== Information supplied

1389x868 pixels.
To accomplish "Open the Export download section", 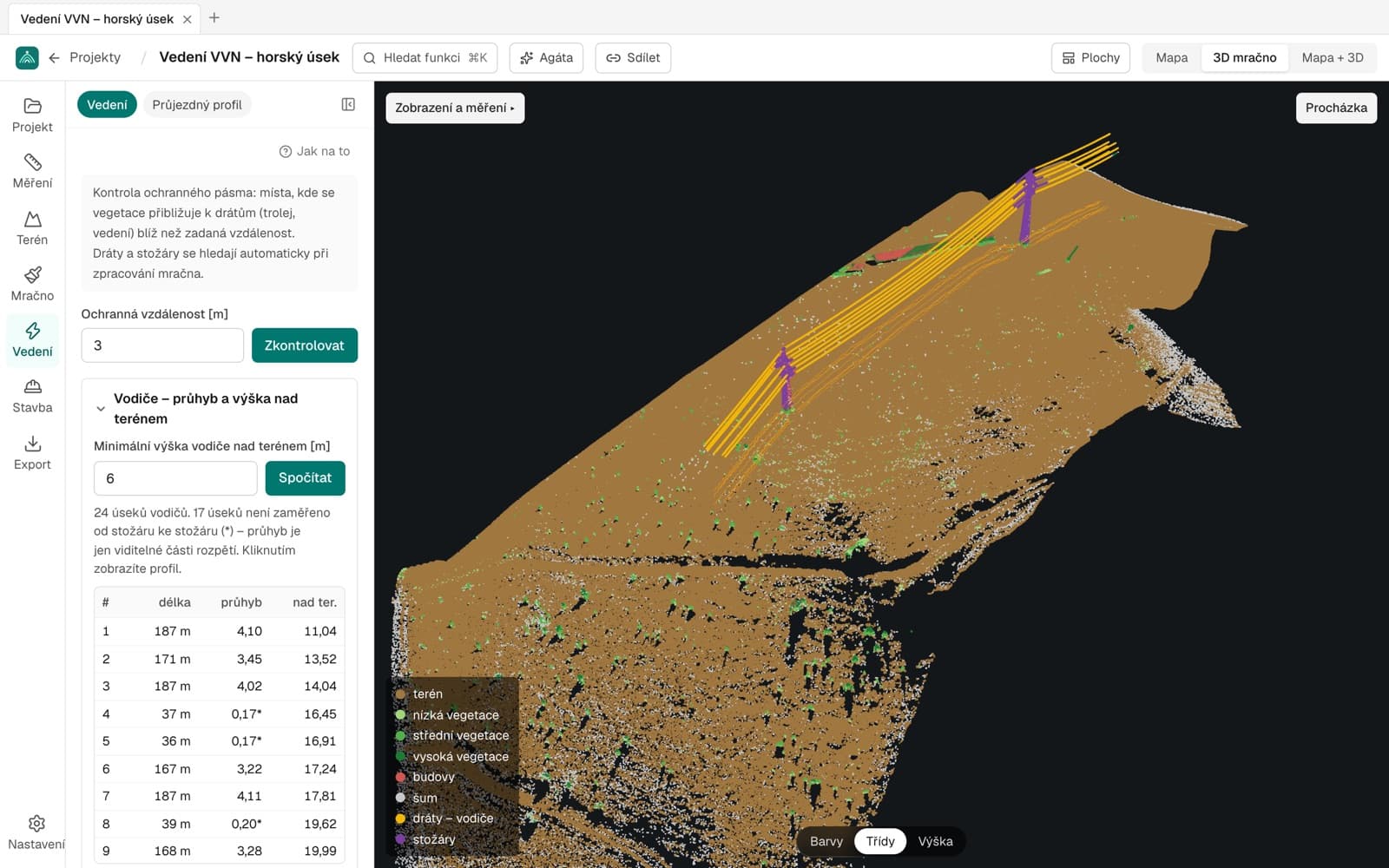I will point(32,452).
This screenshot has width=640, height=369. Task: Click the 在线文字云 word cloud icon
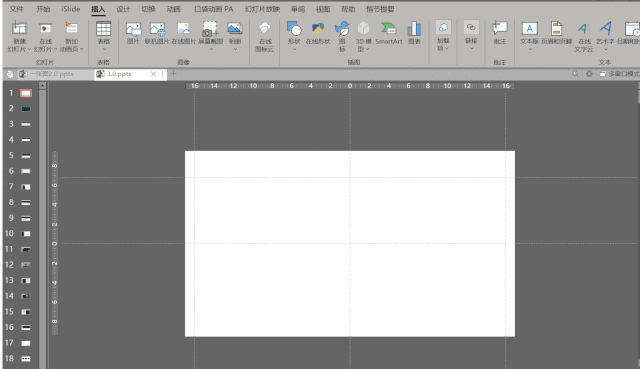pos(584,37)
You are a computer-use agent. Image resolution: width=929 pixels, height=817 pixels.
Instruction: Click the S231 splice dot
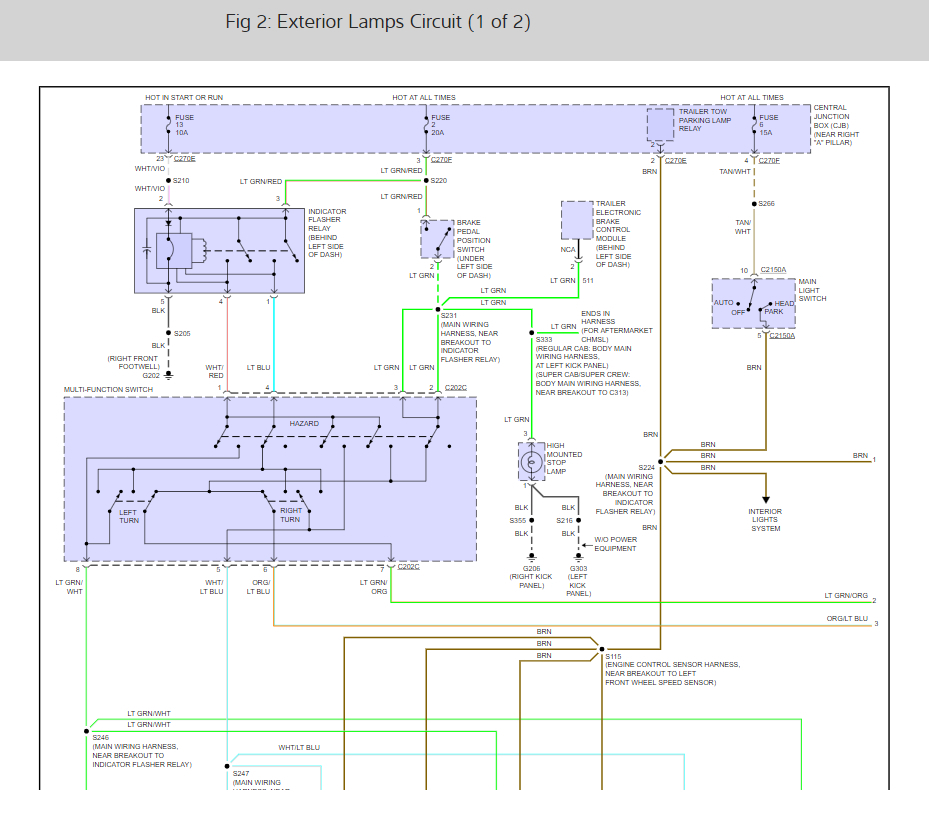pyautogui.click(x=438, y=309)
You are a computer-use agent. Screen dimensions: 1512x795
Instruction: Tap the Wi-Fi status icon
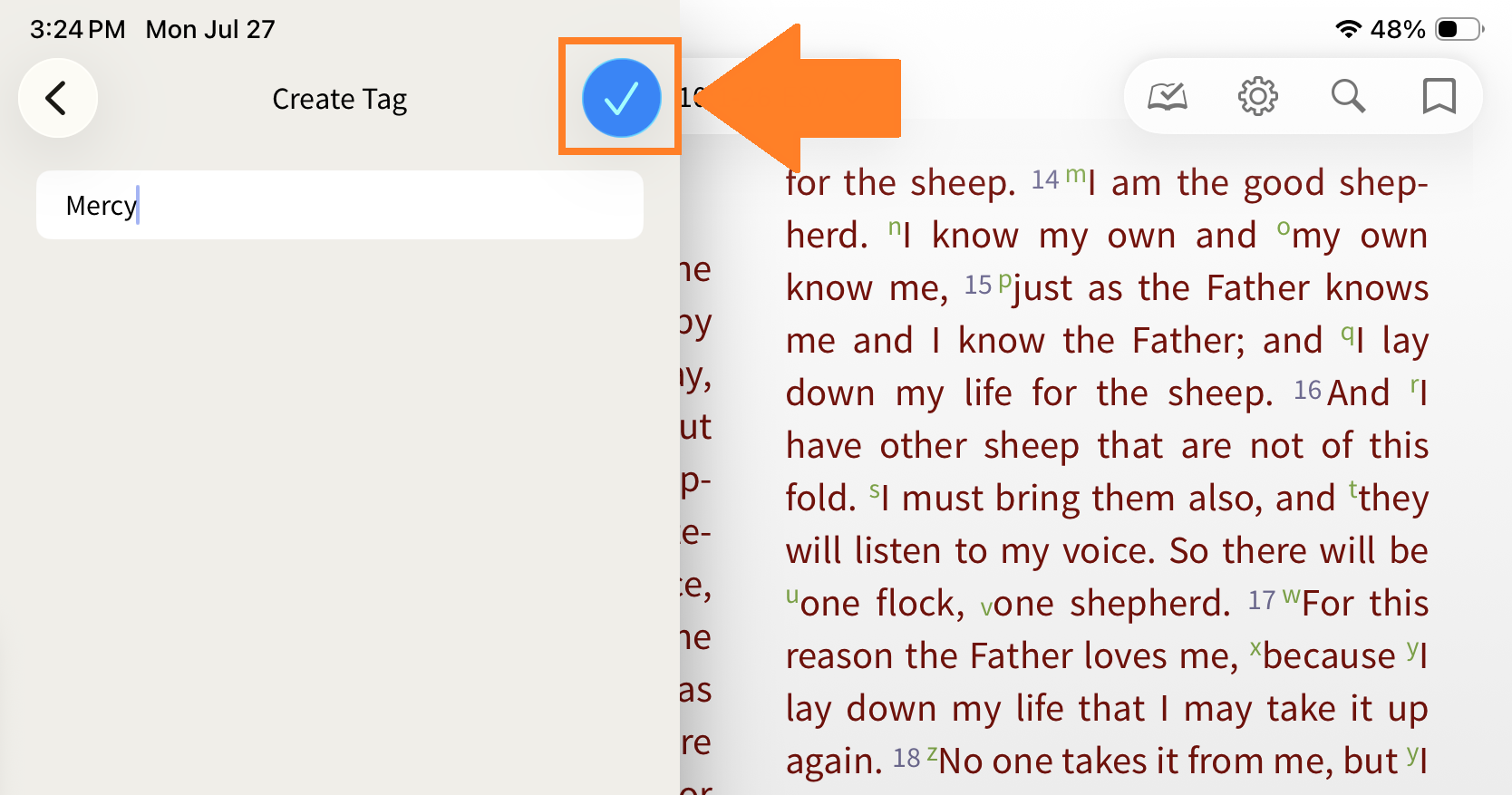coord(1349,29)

====
== Information supplied

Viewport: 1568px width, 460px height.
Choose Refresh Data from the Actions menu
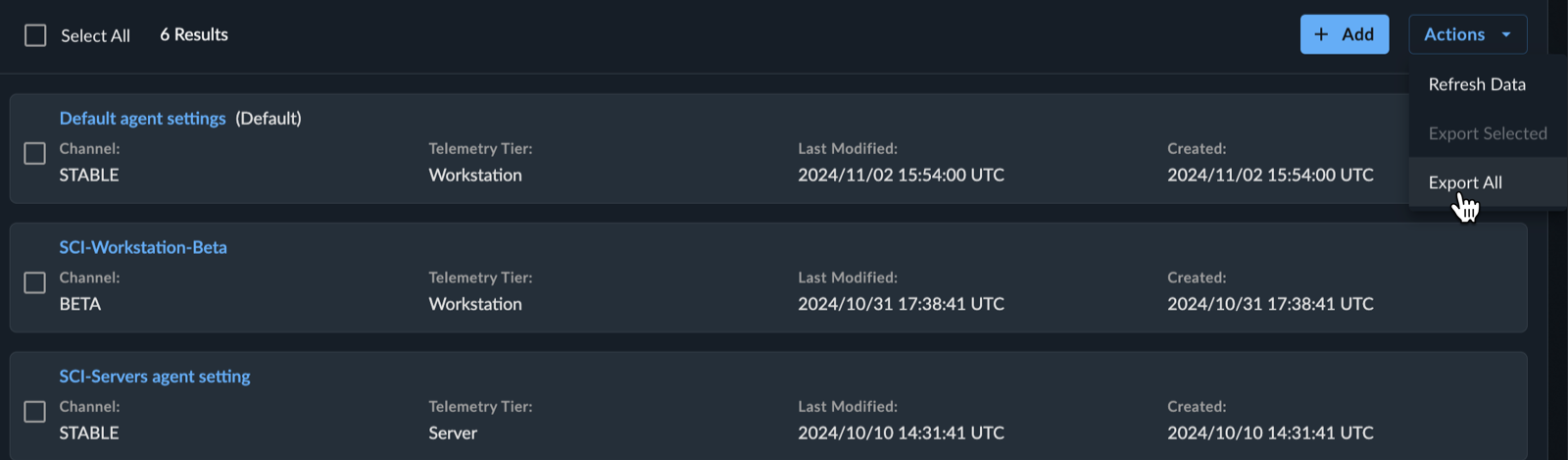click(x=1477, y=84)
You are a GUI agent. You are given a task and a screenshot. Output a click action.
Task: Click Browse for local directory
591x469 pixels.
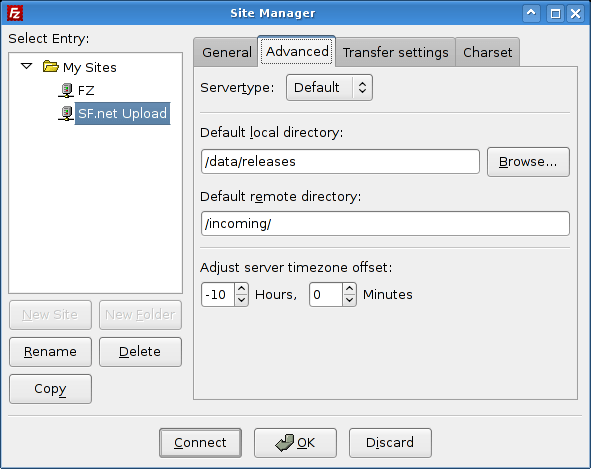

====

Within this data, count the lines that include the string "pixels" and write the number with nothing else.

3